Par crainte que la procédure de sauvegarde ne soit utilisée comme un instrument de gestion accélérée des sureffectifs par des chefs d’entreprise surtout soucieux d’accélérer et de sécuriser des procédures de licenciement qu’ils jugeraient trop lourdes, les dispositions permettant d’accélérer les procédures de licenciement économique en redressement et en liquidation judiciaire ont été exclues par le projet de loi en ce qui concerne la procédure de sauvegarde.
Ce choix pourrait inciter certains chefs d’entreprise, conscients de la nécessité de procéder rapidement à des réductions d’effectifs pour préserver le coeur de l’entreprise, à ne pas demander l’ouverture d’une sauvegarde, mais à attendre le redressement judiciaire, et donc la cessation des paiements, à rebours de l’objectif du projet de loi.
Par ailleurs, la loi de programmation pour la cohésion sociale a pérennisé, dans l’article L. 320-3 du code du travail, la faculté pour les partenaires sociaux de négocier des accords de méthode permettant de déroger aux règles de consultation du comité d’entreprise prévues par les livres III et IV du code du travail.

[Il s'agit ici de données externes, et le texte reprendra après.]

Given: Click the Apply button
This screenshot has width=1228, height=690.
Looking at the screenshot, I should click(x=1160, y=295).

Pour inciter à la négociation de ces accords dits « de méthode », au niveau de l’entreprise, du groupe ou de la branche, il est proposé que, si un accord de méthode sur les procédures de consultation du comité d’entreprise existe avant l’ouverture de la sauvegarde, dans l’entreprise ou surtout dans la branche, cet accord s’appliquera de droit pour déterminer les modalités simplifiées de consultation du comité d’entreprise, de façon à privilégier la dimension négociée de la procédure allégée.

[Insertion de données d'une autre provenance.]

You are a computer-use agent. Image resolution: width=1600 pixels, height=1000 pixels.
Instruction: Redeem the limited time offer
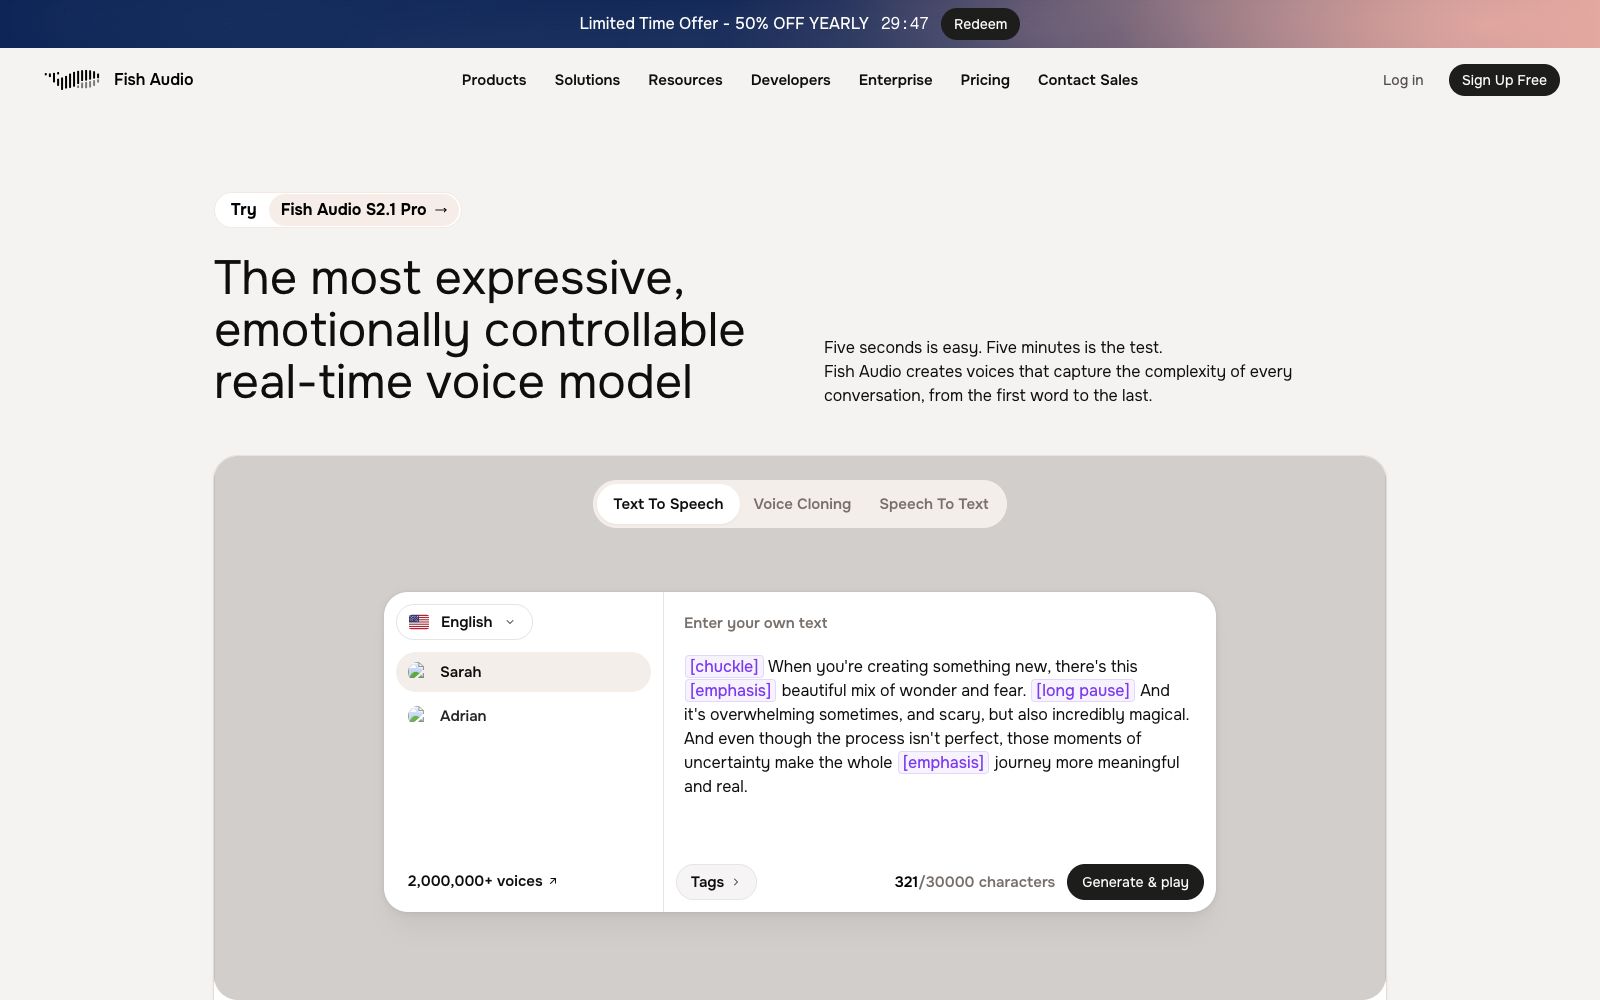click(x=980, y=24)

A défaut de tels accords de méthode, cependant, les délais du droit commun du licenciement économique ne seront pas compatibles avec l’exigence de délai court qui s’impose pour le succès de la procédure de sauvegarde, et la nécessité d’accompagner, dans un nombre important de cas, cette procédure de sauvegarde d’une action sur la masse salariale. Dans ce cas, il conviendra que puissent s’appliquer les assouplissements des délais de consultation du comité d’entreprise prévus pour le redressement judiciaire par l’article L. 321-9 du code du travail, pour la phase du plan de sauvegarde : le plan arrêté par le tribunal prévoira alors les licenciements qui doivent intervenir dans le délai d’un mois après le jugement, sur notification de l’administrateur, après une consultation unique du comité d’entreprise, et avec information de la direction du travail.

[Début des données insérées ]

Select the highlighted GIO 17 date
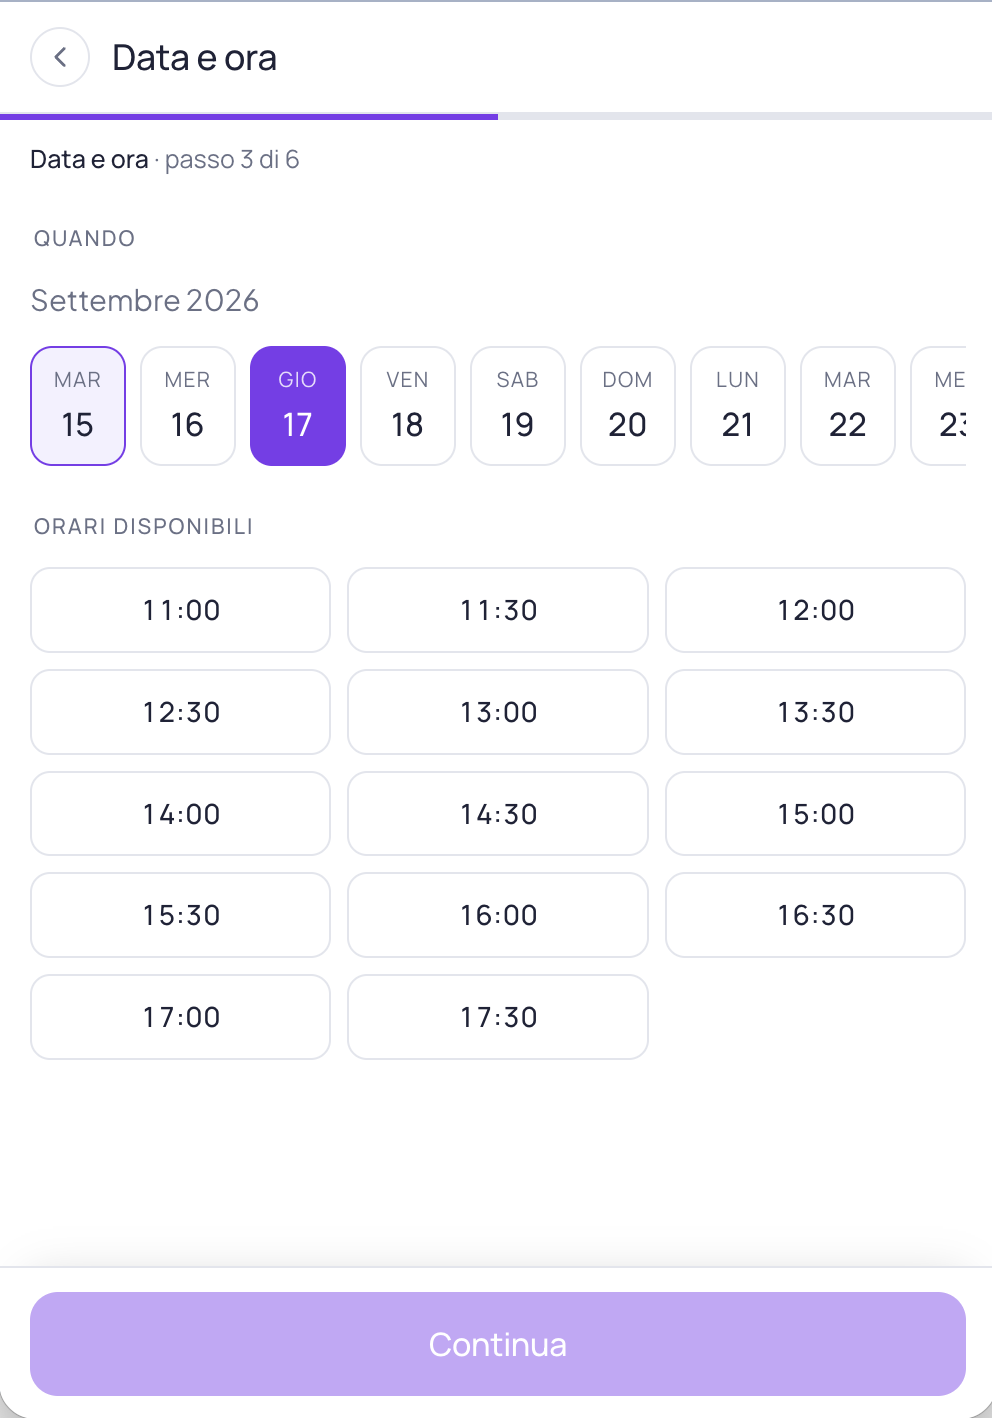992x1418 pixels. 298,406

Ce dispositif ne sera naturellement pas applicable au redressement judiciaire, dont le régime des licenciements économiques est automatiquement celui des modalités simplifiées prévues à l’article L. 321-9 du code du travail.
Par ailleurs, toute modalité de licenciement économique accélérée est exclue par cet amendement, pour ce qui concerne la période d’observation de la procédure de sauvegarde. La réduction des délais de consultation du comité d’entreprise ne concernera que le plan de sauvegarde lui-même.